Источник >>
>>
Дело Бродского - это один из экспериментов местных властей, которым не нравится некая личность с ее взглядами, убеждениями и представлениями, но которую по законам советской власти нельзя судить за эти убеждения и представления, ибо он не распространяет этих сведений и прочее, прочее.

Значит, один эксперимент - судить забастовщиков за организацию массовых беспорядков, другой эксперимент - судить Бродского за тунеядство. Потом пошли вот эти все события 65-го года, демонстрации и прочее, здесь уже проблема обострилась. И Семичастный пишет интересную фразу: если мы не примем каких-то мер, то придется прибегнуть к уголовному преследованию, что нежелательно. Ибо любое уголовное преследование, особенно публичные процессы, как уже показал опыт с Новочеркасском и предшествующими событиями, допустим, в Муроме и Александрове, он только провоцирует сопротивление. Потому что он демонстрирует людям, недовольным режимом, что существуют еще такие же люди и что он не один, он не исключителен. Короче говоря, идет поиск и эксперименты. В конечном счете вышли на профилактирование. Вот для меня это контекст поиска некой политики, которая в конечном счете замкнулась на деятельность тайной полиции, которая стала самым главным инструментом борьбы.

Владимир Тольц:

Итак, вот «ленинградский эксперимент», о котором говорит Владимир Козлов. С какого-то момента, как я понял Ольгу Эдельман, он перестает устраивать московские инстанции, ЦК КПСС. Почему?

Ольга Эдельман:

А вот это большой вопрос. В принципе, эта проблема давно обсуждается и высказывалось довольно много предположений о том, что советскую власть стало волновать то, как она выглядит, что подвигли на эти пересмотры дел те или иные протесты или крупных советских литераторов, скажем, представителей творческой интеллигенции, авторитетных и тех, с которыми не хотелось ссориться. Кроме того, были протесты и зарубежные.

Но, с другой стороны, вот по этому делу, что мы видим? Что протесты шли и шли. Как Бродского посадили, его еще посадить не успели, протесты уже приходят, и русские, и зарубежные, и подшивают их спокойненько в прокуратуре в дело и там и оставляют. И вдруг в начале октября начинается какая-то аномальная активность, причем, она именно аномальная. Потому что, предположим, решили в Москве разобраться с этим делом, решили они, что кого-то на периферии неправильно посадили. На этот счет существует обычная нормальная законная процедура бюрократическая. Прокурор в Москве знакомится с материалами дела, пишет протест, отправляет его в соответствующую судебную инстанцию, соответствующая судебная инстанция принимает решение. Здесь сразу эта активность выходит из берегов, никакие прокуроры никаких протестов не пишут, а сразу идет докладная записка в ЦК, подписанная Мироновым 3-го октября, через два дня Миронову из прокуратуры направили копию очень обширного письма Грудининой Натальи, которое там перед этим лежало месяц, никого не волновало, теперь оно срочно понадобилось Миронову. По предписанию Миронова заместитель Генерального прокурора Моляров назначает Грудининой аудиенцию и 19-го октября вызывает ее к себе. Причем Миронов ему напоминает: лежат записки в деле, что типа должны вы были побеседовать с Грудининой, где результат?. Создается некая группа «авторитетных товарищей», причем, она выезжает в Ленинград и там проверяет дело. Группа действительно чрезвычайно авторитетная, она состоит из нерядовых сотрудников Центрального аппарата.
<<
Имеющиеся данные >>
>>
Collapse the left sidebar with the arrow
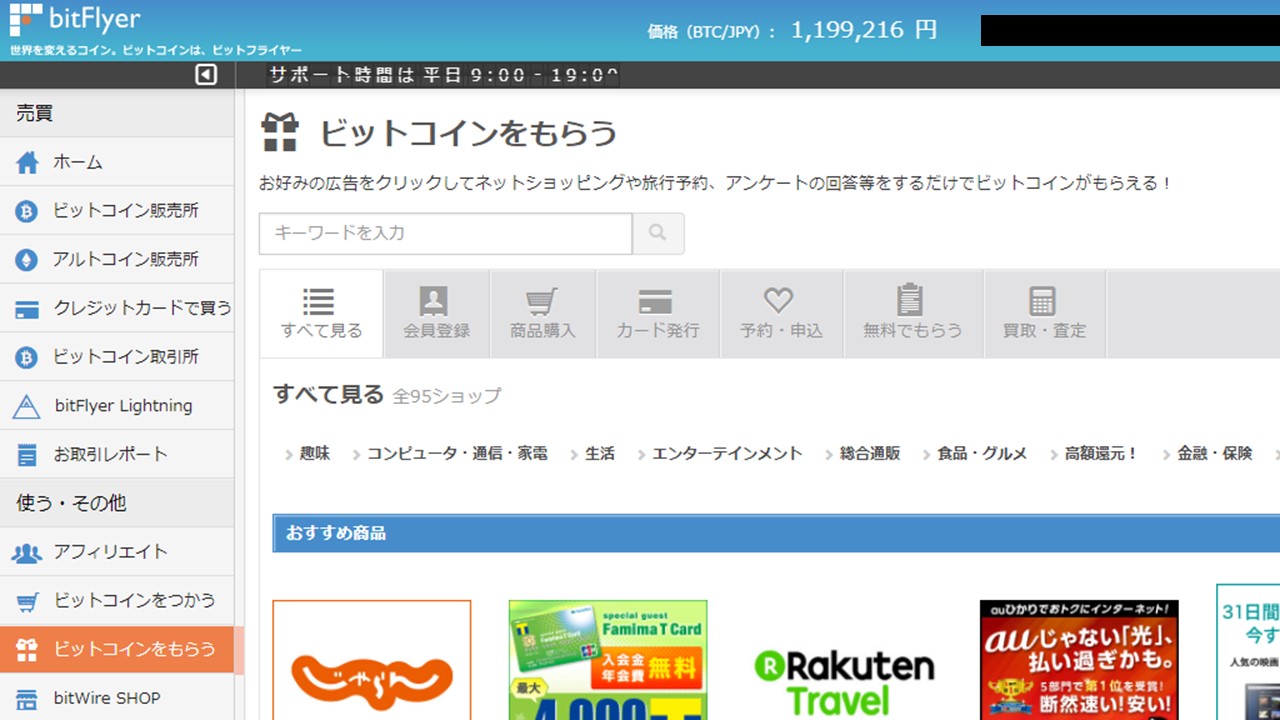Screen dimensions: 1280x720 [x=208, y=74]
<<
Постановка задачи >>
Продолжите текст о деле Бродского, начав сразу после его последнего предложения.

Результат >>
Владимир Тольц:

Из секретной справки, составленной прокурором отдела по надзору за следствием Госбезопасности Шарутиным и замначальника отделения следственного отдела КГБ Цветковым. 4-го ноября 1964-го года: "Бродский Иосиф Александрович подвергнут высылке из Ленинграда как тунеядец и паразитический элемент без достаточных к тому оснований и по делу должен быть принесен протест на предмет отмены постановления нарсуда по делу Бродского и частного определения в отношении Грудининой, Эткинда и Адмони".

Это лишь завершающая часть справки, составленной московской комиссией по найденному Ольгой Эдельман делу Бродского. Но в деле есть и другие, не менее красноречивые документы.

Ольга Эдельман:

Шарутин, а он сотрудник союзной прокуратуры и достаточно высокопоставленный сотрудник, рукописный его черновик, он пишет: "Суд был скорый, тенденциозный и необъективный, о чем свидетельствует то, что ряд вопросов, имеющих большое значение для решения вопроса, остались невыясненными".

Дальше в деле с самого начала фигурирует составленная вот эта знаменитая стенограмма суда, составленная Вигдоровой. Он пишет: "Насколько правильно составлены стенограммы судебного заседания, судить трудно, но если она правильная, то этот факт лишний раз подтверждает тенденциозность и необъективность рассмотрения дела и скорую расправу с Бродским". Они буквально допросили местное партийное руководство.

Местное партийное руководство держалось намертво. Судья, рассматривавший дело Бродского, его начальство написали докладные записки, в которых продолжали утверждать, что имели все основания к высылке Бродского как тунеядца. Местное партийное руководство настаивало на том же самом. И, как явствует из заключения вот этих авторитетных товарищей, «московского десанта», местное партийное руководство считало, что если сейчас пересмотреть дело Бродского, то это уронит авторитет городских властей. Тем не менее, уже к концу ноября были составлены за подписями этих трех московских проверяющих, были составлены докладные записки, адресованные Руденко, Семичастному и председателю Верховного суда.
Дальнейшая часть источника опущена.